▶ **Page text**:
┌──
St Peter's Well is a Category B Listed Building, rectangular with a flat ridge or 'saddle-shaped' top and a steeply pitched roof with little ornamentation other than a chamfer on the arch at the entrance. A stone appears to be missing at the closed northern 'gable' end of the well house and no clear indications remain as to whether any form of religious ornamentation existed, such as crosses, ever formed a part of the building. Several cup-shaped depressions exist on the ridge, and it seems logical that originally another course existed, most likely a single stone extending the length of the building that would seal the building by covering the cross joints of the second course and making it water tight.

St Peter's is a small freestone building, circa 4.5 ft wide and 5.5 ft long. The indications of a hole in each top stone of the sides at the entrance indicate that typical chained cups were once attached for those taking the water or a gate over the entrance once existed to keep animals from drinking from within. In the 1880s, the well was not being maintained and showed a 'dry stone' method of construction, there being no signs of mortar in the joints and that also hints at the re-use of worked stone from another abandoned building nearby, such as the chapel.
└──
▶ **Entries supplied**:
┌──
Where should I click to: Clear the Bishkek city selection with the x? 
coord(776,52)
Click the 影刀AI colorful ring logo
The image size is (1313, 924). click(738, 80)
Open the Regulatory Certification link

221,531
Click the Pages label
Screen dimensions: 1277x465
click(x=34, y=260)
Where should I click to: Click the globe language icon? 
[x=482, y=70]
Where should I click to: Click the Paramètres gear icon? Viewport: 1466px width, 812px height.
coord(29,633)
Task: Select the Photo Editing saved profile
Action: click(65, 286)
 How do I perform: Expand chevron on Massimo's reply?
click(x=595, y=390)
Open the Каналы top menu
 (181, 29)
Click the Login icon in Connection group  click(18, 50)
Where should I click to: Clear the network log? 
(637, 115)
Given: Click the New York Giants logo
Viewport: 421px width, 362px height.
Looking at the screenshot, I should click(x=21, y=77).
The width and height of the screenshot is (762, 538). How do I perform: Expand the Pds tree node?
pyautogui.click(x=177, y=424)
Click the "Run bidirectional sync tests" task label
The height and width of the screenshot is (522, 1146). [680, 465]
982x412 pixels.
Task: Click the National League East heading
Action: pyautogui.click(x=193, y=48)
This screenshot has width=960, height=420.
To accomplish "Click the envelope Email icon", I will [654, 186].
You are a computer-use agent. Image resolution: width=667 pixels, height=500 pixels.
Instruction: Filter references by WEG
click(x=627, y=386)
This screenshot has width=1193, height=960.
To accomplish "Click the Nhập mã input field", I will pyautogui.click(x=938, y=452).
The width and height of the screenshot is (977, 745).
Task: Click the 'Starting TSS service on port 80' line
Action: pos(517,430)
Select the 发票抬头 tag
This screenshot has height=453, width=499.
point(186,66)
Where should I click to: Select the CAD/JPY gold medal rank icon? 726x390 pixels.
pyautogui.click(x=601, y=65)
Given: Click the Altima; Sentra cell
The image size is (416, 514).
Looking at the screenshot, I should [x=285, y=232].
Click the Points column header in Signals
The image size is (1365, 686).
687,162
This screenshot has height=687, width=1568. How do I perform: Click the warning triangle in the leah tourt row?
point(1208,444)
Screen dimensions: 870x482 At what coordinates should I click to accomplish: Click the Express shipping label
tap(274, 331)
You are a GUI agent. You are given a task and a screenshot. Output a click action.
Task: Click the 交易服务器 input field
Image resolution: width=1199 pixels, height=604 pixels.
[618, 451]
└──
▶ **Exercise prompt**: Reproduce the stretch of the well description from "St Peter's is" through "as the chapel." word for word.

▶ **Exercise answer**:
St Peter's is a small freestone building, circa 4.5 ft wide and 5.5 ft long. The indications of a hole in each top stone of the sides at the entrance indicate that typical chained cups were once attached for those taking the water or a gate over the entrance once existed to keep animals from drinking from within. In the 1880s, the well was not being maintained and showed a 'dry stone' method of construction, there being no signs of mortar in the joints and that also hints at the re-use of worked stone from another abandoned building nearby, such as the chapel.